The obituary pages of today's New York Times carry an article about the life and death of Vernon Walters, a former American ambassador at the United Nations and deputy director of central intelligence. An obituary of Walters also appeared in yesterday's New York Times. It's understandable that the Times would sometimes run the obituary of the same person two days in a row -- the obit may only make late editions of the paper on the first day, and may only be in early editions on another day. But what's interesting in this case is that some of the dismissiveness that characterized the obituary when it ran in yesterday's paper has been deleted in today's paper.
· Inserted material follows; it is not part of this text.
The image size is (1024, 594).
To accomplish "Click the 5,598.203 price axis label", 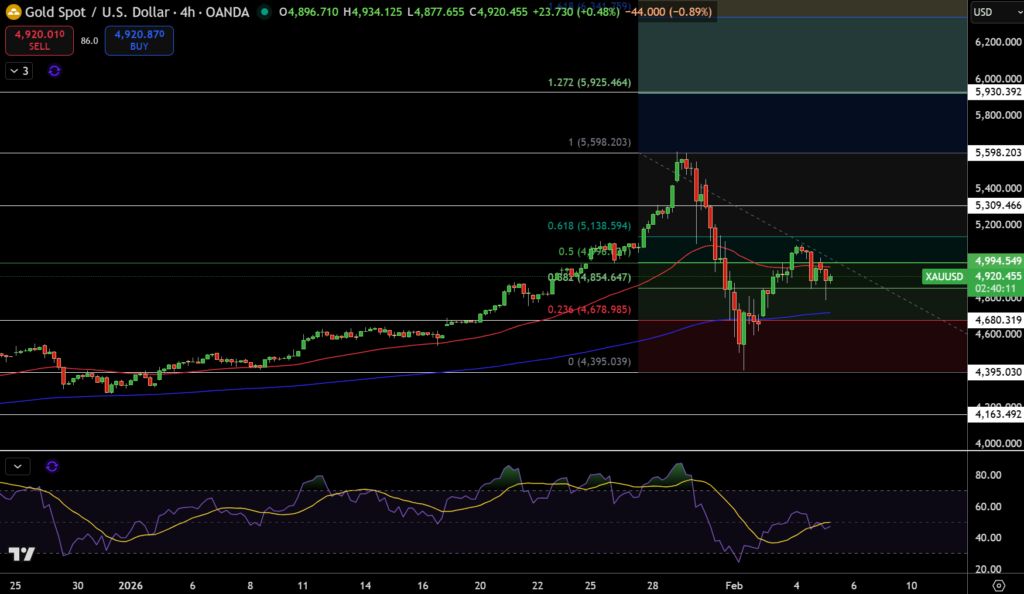I will (x=997, y=153).
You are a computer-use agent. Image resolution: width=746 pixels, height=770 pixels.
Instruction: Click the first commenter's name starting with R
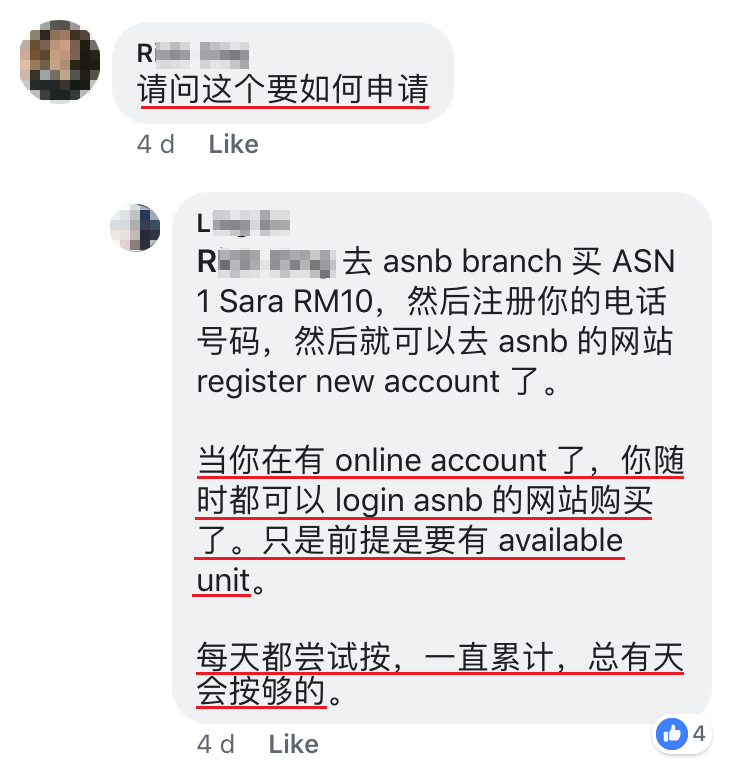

Yesterday's Times obituary of Walters, for instance, included a paragraph that began, "General Walters, who never married, may not have made history in his career, but he saw it firsthand." In today's Times, the sentence has been edited. It now reads, "He had many opportunities in his career to witness the making of history."
Walters gets treated better today than he did yesterday, but he still doesn't get treated as well as a fashion designer named Pauline Trigere, whose obituary the Times editors apparently judged worthy of significantly more space than Walters'. Trigere's obit also ran twice, first in yesterday's paper and then again in today's.
Nesting: Wading through the nine sections of New York editions of today's New York Times, readers will come across a "special section" titled "Nesting." This is about people, not animals, and appears to be coverage indistinguishable from what appears every Thursday in the House and Home section of the Times, every Sunday in the Real Estate section of the Times, and on some Sundays in "Part Two" issues of the New York Times magazine. Why the Times editors felt the need, strictly from a news perspective, to throw a special Friday section together on the topic is a mystery. It looks suspiciously like they were just trying to help the business side meet some advertising revenue goal. Not that there's anything wrong with that. But it's an interesting illustration of the way that news space in the Times is allocated not strictly on the basis of newsworthiness but on the basis of what is likely to attract advertisements. You aren't likely to pick up the Times one Friday, for instance, and see a 26-page special section on poverty in Africa or on crime in the Bronx.